*Exercise objective*:
The reply should contain all the data below, repeated exactly, and none of the images.

*Supplied material*:
◆ ◆ ◆ ◆ ◆ ◆ ◆
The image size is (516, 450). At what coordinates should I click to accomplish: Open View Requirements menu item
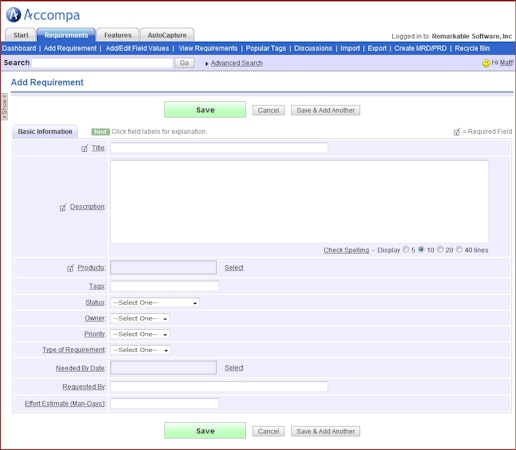(208, 48)
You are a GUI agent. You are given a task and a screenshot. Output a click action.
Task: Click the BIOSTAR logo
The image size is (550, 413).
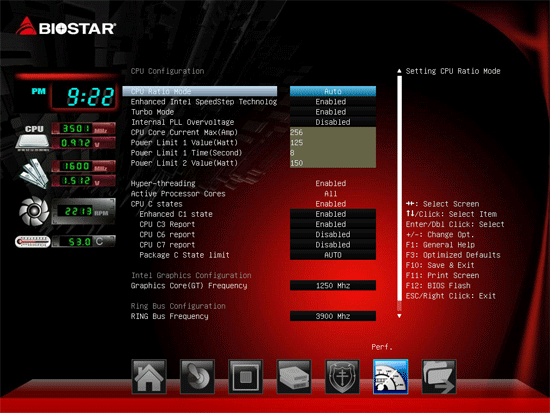point(66,27)
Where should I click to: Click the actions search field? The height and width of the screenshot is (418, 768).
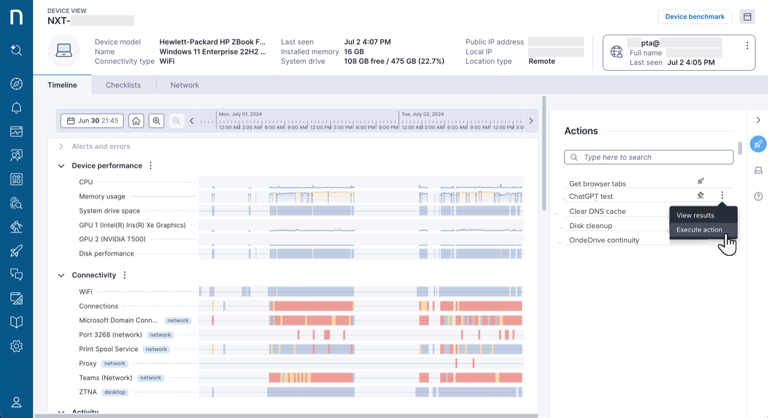[x=648, y=157]
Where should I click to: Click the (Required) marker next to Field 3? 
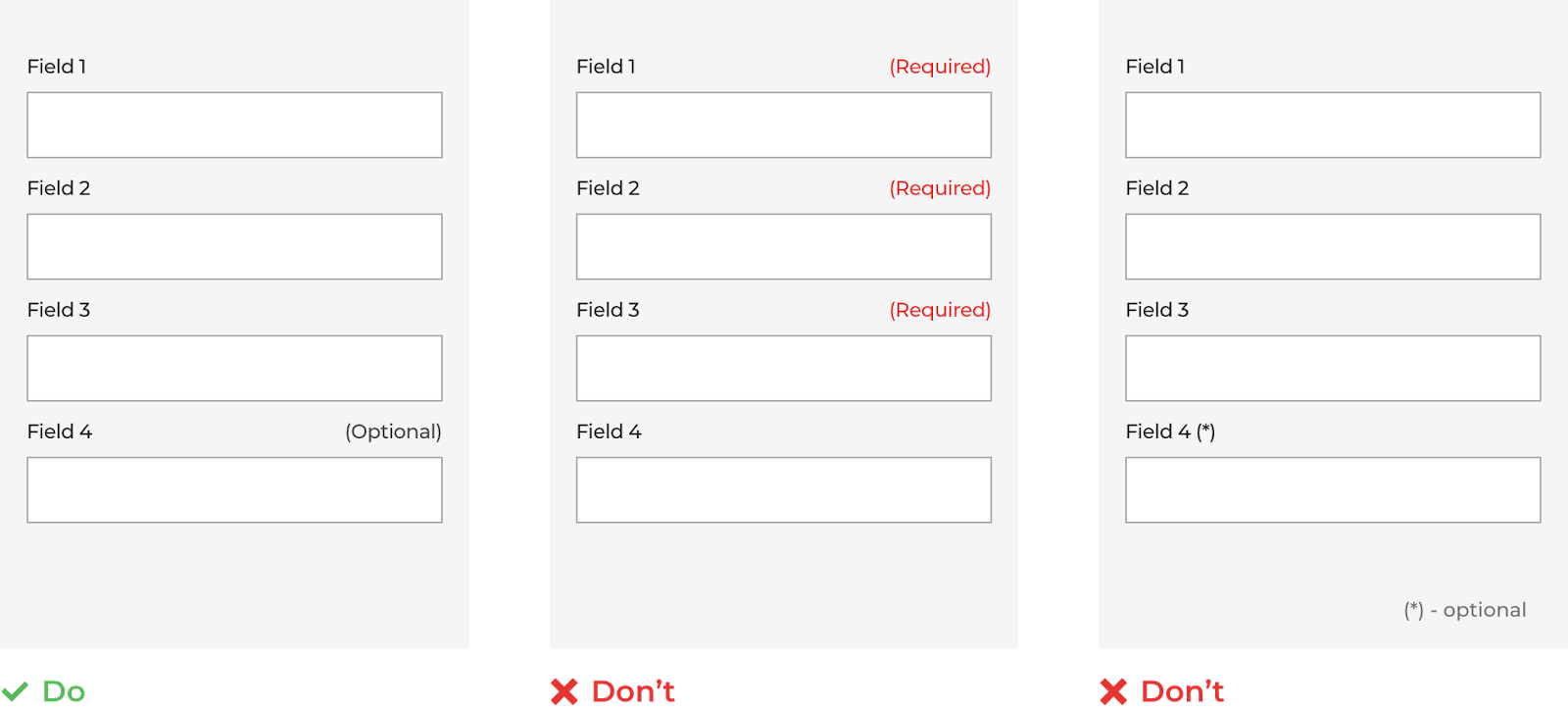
◆ ◆ ◆ ◆ ◆ ◆ ◆
*Reply to the exercise*:
The image size is (516, 450). At what coordinates should I click to accomplish: Open View Requirements menu item
(208, 48)
You are a GUI agent. You are given a task and a screenshot. Output a click action.
Task: Click the BIOSTAR logo
The image size is (550, 413).
point(66,27)
Where should I click to: Click the actions search field? The height and width of the screenshot is (418, 768).
[x=648, y=157]
Where should I click to: Click the (Required) marker next to Field 3? 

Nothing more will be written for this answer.